To begin, I should state that the title is a slight misnomer. I do believe that multifocal, accommodating, and toric lens technologies are all wonderful additions to what we can offer our patients. Furthermore, I do in fact implant these lenses in my patients. That said, there are several trends that have occurred that have lost long-time patients from established practices to my relatively new practice – most notably aggressive marketing tactics and overpromising technology.
One of the most common complaints I receive from new patients is "I have been seeing Dr. X for over ten years, but when I was told I needed cataract surgery he told me I had to have this very expensive lens. I don't care about wearing glasses after surgery." While these newer IOL technologies deliver even greater range of spectacle dependence, we must remember that not all patients care about spectacle independence. To that end, many ophthalmologists do not care about spectacle independence. This can be noted at any academy meeting, but even more interesting is the amount of Lasik surgeons who do not undergo the procedure themselves. Obviously, the value of freedom from glasses is variable, and it should not be assumed that patients desire it at any cost.
Other comments I've heard include, "I told the doctor that the lenses were a lot of money - that I would need to think about it. He told me 'just don't go away for vacation for a year and this will last you a lifetime'". While we should try to guide patients towards what we think will benefit them the most, we should not place any pressure on the patients to make a decision, particularly when it is regarding an elective option that may be a financial burden. The doctor-patient bond has long been felt to be a trusting relationship. With new worlds of co-pays, approvals, etc., this relationship has become strained. Physicians are typically have poor business sense, and have never been salesmen. When discussing premium lenses I always delegate pricing discussions to assistants in my office so that it does not interfere with my exam and discussion of the results with the patient.
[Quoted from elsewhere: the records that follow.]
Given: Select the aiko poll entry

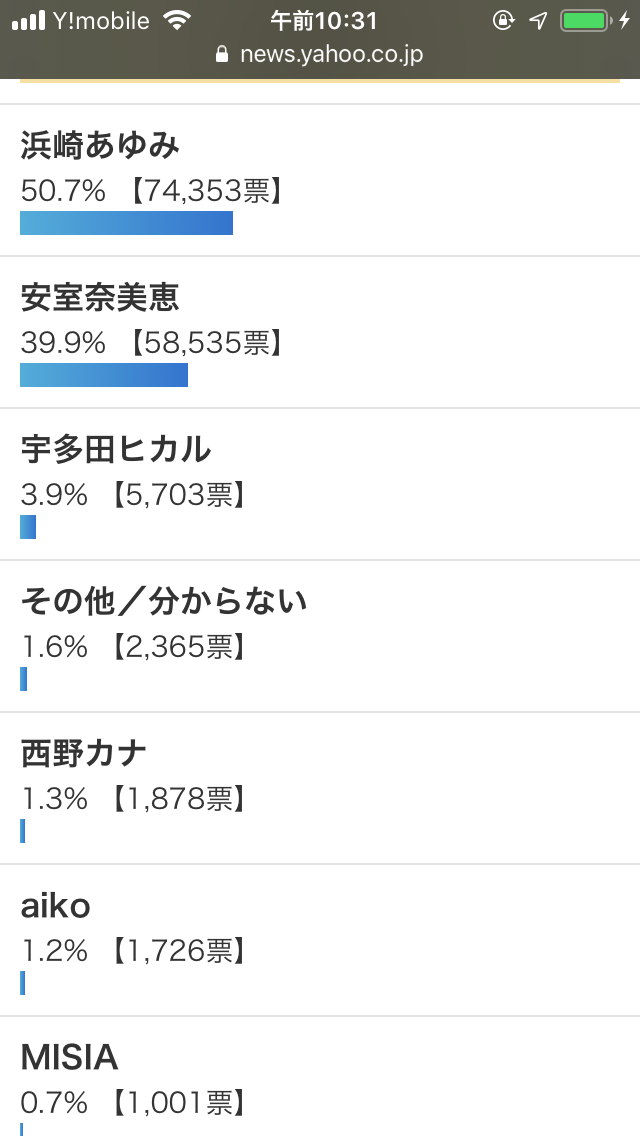Looking at the screenshot, I should tap(320, 941).
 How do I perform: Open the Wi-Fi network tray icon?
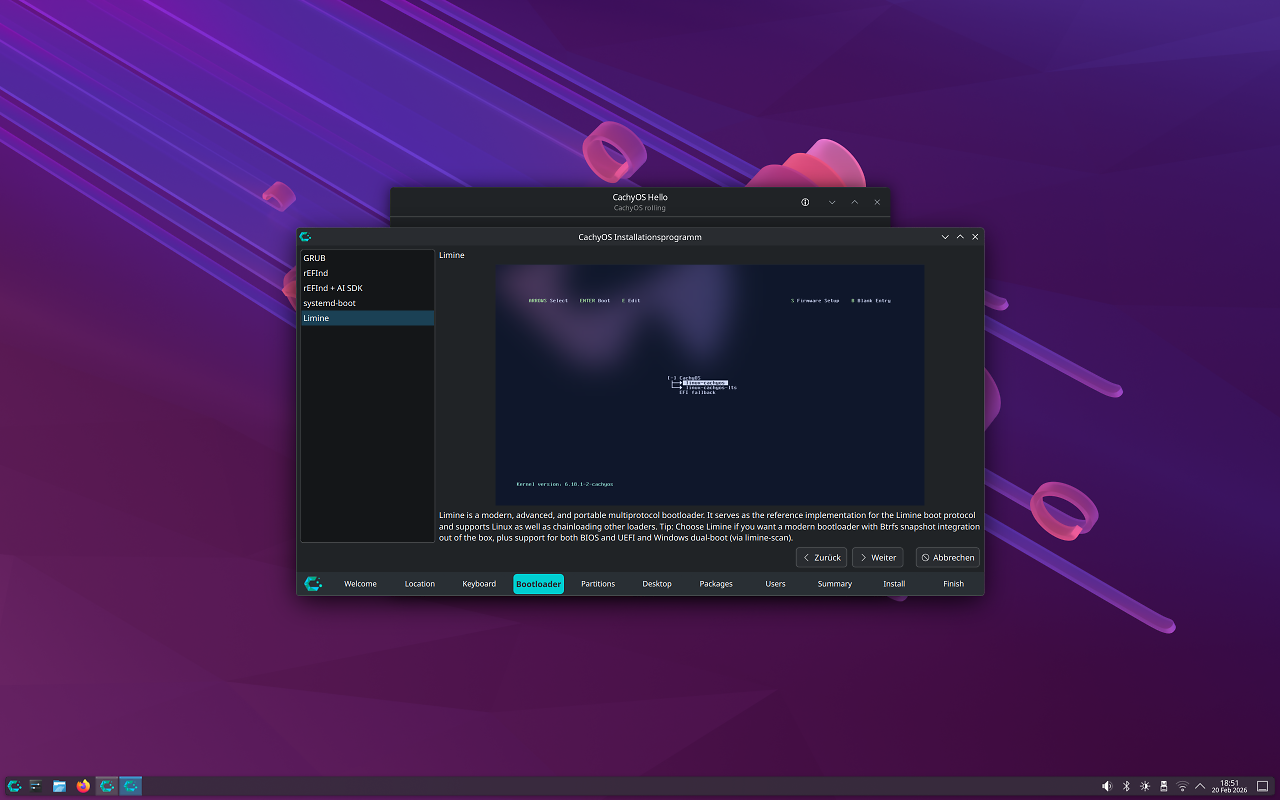coord(1182,786)
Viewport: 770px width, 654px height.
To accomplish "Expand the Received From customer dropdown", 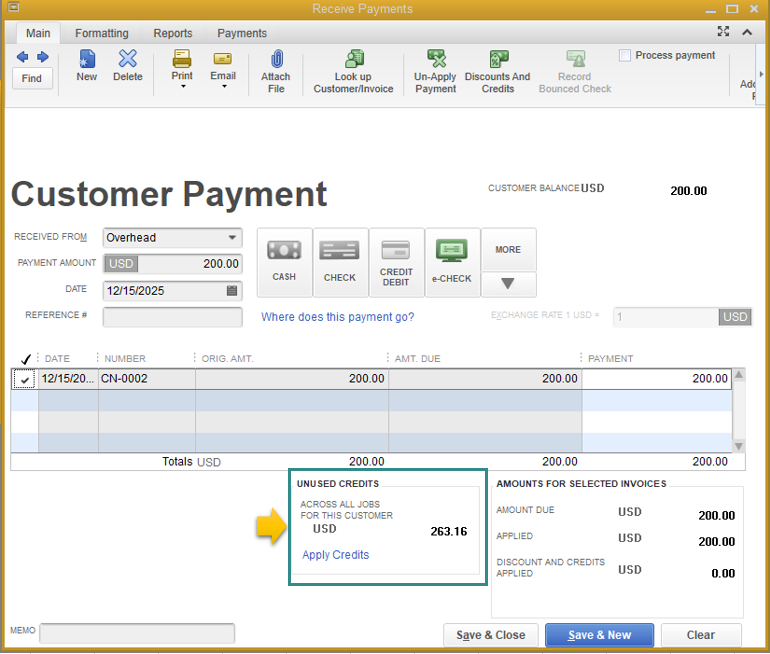I will tap(232, 238).
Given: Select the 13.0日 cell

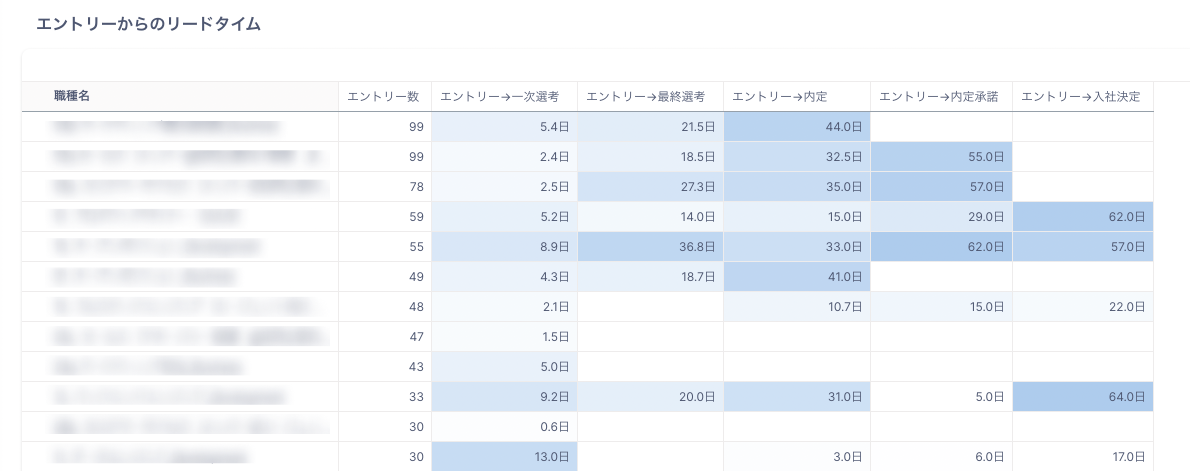Looking at the screenshot, I should (504, 457).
"I was told I would never need glasses again." While underpromise and overdeliver would be the key notes of any "clinical pearls" presentation on these lenses, often the opposite occurs. This is not necessarily the fault of the surgeon either – a brief look at television ads or industry-sponsored handouts indeed have the patient believing they will have 18 year old vision again. It's also important to note in any of these clinical studies the manufacturers quote that study patients received the lenses for free. They were also performed on patients with significant cataracts who were ideal candidates (i.e. no astigmatism that may or may not be corrected well with LRI or LVC). Had those study patients been asked 'would you recommend this technology if it cost $5,000+, that number may very well be less than 96%.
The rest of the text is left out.